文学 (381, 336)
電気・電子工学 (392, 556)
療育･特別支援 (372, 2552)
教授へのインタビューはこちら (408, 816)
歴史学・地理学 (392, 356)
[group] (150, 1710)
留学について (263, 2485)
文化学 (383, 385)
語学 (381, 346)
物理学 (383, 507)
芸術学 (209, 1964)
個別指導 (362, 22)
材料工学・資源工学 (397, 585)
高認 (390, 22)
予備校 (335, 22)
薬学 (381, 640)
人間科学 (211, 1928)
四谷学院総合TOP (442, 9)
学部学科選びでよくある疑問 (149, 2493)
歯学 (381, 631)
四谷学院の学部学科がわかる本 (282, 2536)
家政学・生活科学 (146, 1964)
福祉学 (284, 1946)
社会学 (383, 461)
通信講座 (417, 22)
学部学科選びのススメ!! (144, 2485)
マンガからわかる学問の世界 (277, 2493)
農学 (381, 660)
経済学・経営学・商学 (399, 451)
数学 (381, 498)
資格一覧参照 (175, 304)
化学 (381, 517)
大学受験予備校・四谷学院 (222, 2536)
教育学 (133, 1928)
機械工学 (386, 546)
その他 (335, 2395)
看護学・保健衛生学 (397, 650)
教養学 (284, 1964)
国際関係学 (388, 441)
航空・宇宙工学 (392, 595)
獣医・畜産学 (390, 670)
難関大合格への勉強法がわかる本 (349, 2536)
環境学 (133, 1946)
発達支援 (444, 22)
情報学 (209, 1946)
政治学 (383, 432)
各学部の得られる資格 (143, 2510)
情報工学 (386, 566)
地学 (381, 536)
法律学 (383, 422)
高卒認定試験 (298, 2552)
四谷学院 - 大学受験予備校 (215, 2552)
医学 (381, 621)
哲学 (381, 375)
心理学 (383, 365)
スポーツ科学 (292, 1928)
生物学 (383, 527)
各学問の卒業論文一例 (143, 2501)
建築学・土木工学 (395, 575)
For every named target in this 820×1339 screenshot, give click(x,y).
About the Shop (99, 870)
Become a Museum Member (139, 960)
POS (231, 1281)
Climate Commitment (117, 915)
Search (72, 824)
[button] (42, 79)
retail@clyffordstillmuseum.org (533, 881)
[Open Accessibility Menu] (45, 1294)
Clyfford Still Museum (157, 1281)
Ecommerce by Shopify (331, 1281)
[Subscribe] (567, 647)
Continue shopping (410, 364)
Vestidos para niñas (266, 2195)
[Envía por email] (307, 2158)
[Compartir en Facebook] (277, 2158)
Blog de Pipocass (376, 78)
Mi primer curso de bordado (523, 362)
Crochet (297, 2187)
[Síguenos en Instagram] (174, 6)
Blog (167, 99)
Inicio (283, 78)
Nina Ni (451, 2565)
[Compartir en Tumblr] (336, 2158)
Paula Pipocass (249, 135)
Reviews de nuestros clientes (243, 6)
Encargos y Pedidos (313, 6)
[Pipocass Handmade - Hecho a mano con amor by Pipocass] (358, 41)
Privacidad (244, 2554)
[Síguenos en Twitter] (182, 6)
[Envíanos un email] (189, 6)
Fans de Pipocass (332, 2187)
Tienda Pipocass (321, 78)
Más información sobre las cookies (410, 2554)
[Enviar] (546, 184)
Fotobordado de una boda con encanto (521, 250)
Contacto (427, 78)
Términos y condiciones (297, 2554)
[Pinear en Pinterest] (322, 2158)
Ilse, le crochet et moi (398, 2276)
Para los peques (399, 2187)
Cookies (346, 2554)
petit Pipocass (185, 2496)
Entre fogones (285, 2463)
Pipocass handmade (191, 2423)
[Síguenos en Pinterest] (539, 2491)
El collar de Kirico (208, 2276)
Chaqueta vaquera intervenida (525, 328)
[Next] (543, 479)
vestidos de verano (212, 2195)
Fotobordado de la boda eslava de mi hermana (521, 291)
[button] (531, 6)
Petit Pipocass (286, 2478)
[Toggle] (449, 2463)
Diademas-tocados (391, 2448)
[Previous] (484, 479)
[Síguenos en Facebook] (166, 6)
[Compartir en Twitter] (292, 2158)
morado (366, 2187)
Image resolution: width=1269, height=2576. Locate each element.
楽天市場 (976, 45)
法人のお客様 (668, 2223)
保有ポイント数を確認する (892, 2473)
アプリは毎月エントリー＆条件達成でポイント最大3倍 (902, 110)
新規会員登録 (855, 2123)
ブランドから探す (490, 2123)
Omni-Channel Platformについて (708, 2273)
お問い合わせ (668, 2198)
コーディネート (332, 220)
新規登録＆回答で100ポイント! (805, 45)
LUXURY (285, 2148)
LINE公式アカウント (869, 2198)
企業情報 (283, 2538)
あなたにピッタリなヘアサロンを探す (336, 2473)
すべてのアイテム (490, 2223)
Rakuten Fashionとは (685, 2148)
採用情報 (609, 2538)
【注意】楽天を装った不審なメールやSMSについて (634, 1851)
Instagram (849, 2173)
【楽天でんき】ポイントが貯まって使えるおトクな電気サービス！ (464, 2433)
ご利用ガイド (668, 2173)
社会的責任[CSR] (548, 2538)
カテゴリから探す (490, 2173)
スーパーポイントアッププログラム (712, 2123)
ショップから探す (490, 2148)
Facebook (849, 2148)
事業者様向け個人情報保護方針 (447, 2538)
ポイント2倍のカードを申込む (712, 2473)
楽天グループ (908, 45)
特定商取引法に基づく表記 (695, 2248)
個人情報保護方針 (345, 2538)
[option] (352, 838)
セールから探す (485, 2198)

━━━━━━━━━━

Exercise details: Repeat the data in full, matching each line exactly.

The answer:
文学 (381, 336)
電気・電子工学 (392, 556)
療育･特別支援 (372, 2552)
教授へのインタビューはこちら (408, 816)
歴史学・地理学 (392, 356)
[group] (150, 1710)
留学について (263, 2485)
文化学 (383, 385)
語学 (381, 346)
物理学 (383, 507)
芸術学 (209, 1964)
個別指導 (362, 22)
材料工学・資源工学 (397, 585)
高認 (390, 22)
予備校 (335, 22)
薬学 (381, 640)
人間科学 (211, 1928)
四谷学院総合TOP (442, 9)
学部学科選びでよくある疑問 (149, 2493)
歯学 (381, 631)
四谷学院の学部学科がわかる本 (282, 2536)
家政学・生活科学 (146, 1964)
福祉学 (284, 1946)
社会学 (383, 461)
通信講座 (417, 22)
学部学科選びのススメ!! (144, 2485)
マンガからわかる学問の世界 (277, 2493)
農学 (381, 660)
経済学・経営学・商学 (399, 451)
数学 (381, 498)
資格一覧参照 (175, 304)
化学 (381, 517)
大学受験予備校・四谷学院 (222, 2536)
教育学 (133, 1928)
機械工学 (386, 546)
その他 (335, 2395)
看護学・保健衛生学 (397, 650)
教養学 (284, 1964)
国際関係学 (388, 441)
航空・宇宙工学 (392, 595)
獣医・畜産学 (390, 670)
難関大合格への勉強法がわかる本 (349, 2536)
環境学 (133, 1946)
発達支援 (444, 22)
情報学 (209, 1946)
政治学 (383, 432)
各学部の得られる資格 (143, 2510)
情報工学 (386, 566)
地学 (381, 536)
法律学 (383, 422)
高卒認定試験 (298, 2552)
四谷学院 - 大学受験予備校 (215, 2552)
医学 (381, 621)
哲学 (381, 375)
心理学 (383, 365)
スポーツ科学 (292, 1928)
生物学 (383, 527)
各学問の卒業論文一例 (143, 2501)
建築学・土木工学 (395, 575)
For every named target in this 820×1339 screenshot, give click(x,y).
About the Shop (99, 870)
Become a Museum Member (139, 960)
POS (231, 1281)
Climate Commitment (117, 915)
Search (72, 824)
[button] (42, 79)
retail@clyffordstillmuseum.org (533, 881)
[Open Accessibility Menu] (45, 1294)
Clyfford Still Museum (157, 1281)
Ecommerce by Shopify (331, 1281)
[Subscribe] (567, 647)
Continue shopping (410, 364)
Vestidos para niñas (266, 2195)
[Envía por email] (307, 2158)
[Compartir en Facebook] (277, 2158)
Blog de Pipocass (376, 78)
Mi primer curso de bordado (523, 362)
Crochet (297, 2187)
[Síguenos en Instagram] (174, 6)
Blog (167, 99)
Inicio (283, 78)
Nina Ni (451, 2565)
[Compartir en Tumblr] (336, 2158)
Paula Pipocass (249, 135)
Reviews de nuestros clientes (243, 6)
Encargos y Pedidos (313, 6)
[Pipocass Handmade - Hecho a mano con amor by Pipocass] (358, 41)
Privacidad (244, 2554)
[Síguenos en Twitter] (182, 6)
[Envíanos un email] (189, 6)
Fans de Pipocass (332, 2187)
Tienda Pipocass (321, 78)
Más información sobre las cookies (410, 2554)
[Enviar] (546, 184)
Fotobordado de una boda con encanto (521, 250)
Contacto (427, 78)
Términos y condiciones (297, 2554)
[Pinear en Pinterest] (322, 2158)
Ilse, le crochet et moi (398, 2276)
Para los peques (399, 2187)
Cookies (346, 2554)
petit Pipocass (185, 2496)
Entre fogones (285, 2463)
Pipocass handmade (191, 2423)
[Síguenos en Pinterest] (539, 2491)
El collar de Kirico (208, 2276)
Chaqueta vaquera intervenida (525, 328)
[Next] (543, 479)
vestidos de verano (212, 2195)
Fotobordado de la boda eslava de mi hermana (521, 291)
[button] (531, 6)
Petit Pipocass (286, 2478)
[Toggle] (449, 2463)
Diademas-tocados (391, 2448)
[Previous] (484, 479)
[Síguenos en Facebook] (166, 6)
[Compartir en Twitter] (292, 2158)
morado (366, 2187)
Image resolution: width=1269, height=2576. Locate each element.
楽天市場 (976, 45)
法人のお客様 (668, 2223)
保有ポイント数を確認する (892, 2473)
アプリは毎月エントリー＆条件達成でポイント最大3倍 (902, 110)
新規会員登録 (855, 2123)
ブランドから探す (490, 2123)
Omni-Channel Platformについて (708, 2273)
お問い合わせ (668, 2198)
コーディネート (332, 220)
新規登録＆回答で100ポイント! (805, 45)
LUXURY (285, 2148)
LINE公式アカウント (869, 2198)
企業情報 (283, 2538)
あなたにピッタリなヘアサロンを探す (336, 2473)
すべてのアイテム (490, 2223)
Rakuten Fashionとは (685, 2148)
採用情報 (609, 2538)
【注意】楽天を装った不審なメールやSMSについて (634, 1851)
Instagram (849, 2173)
【楽天でんき】ポイントが貯まって使えるおトクな電気サービス！ (464, 2433)
ご利用ガイド (668, 2173)
社会的責任[CSR] (548, 2538)
カテゴリから探す (490, 2173)
スーパーポイントアッププログラム (712, 2123)
ショップから探す (490, 2148)
Facebook (849, 2148)
事業者様向け個人情報保護方針 (447, 2538)
ポイント2倍のカードを申込む (712, 2473)
楽天グループ (908, 45)
特定商取引法に基づく表記 (695, 2248)
個人情報保護方針 (345, 2538)
[option] (352, 838)
セールから探す (485, 2198)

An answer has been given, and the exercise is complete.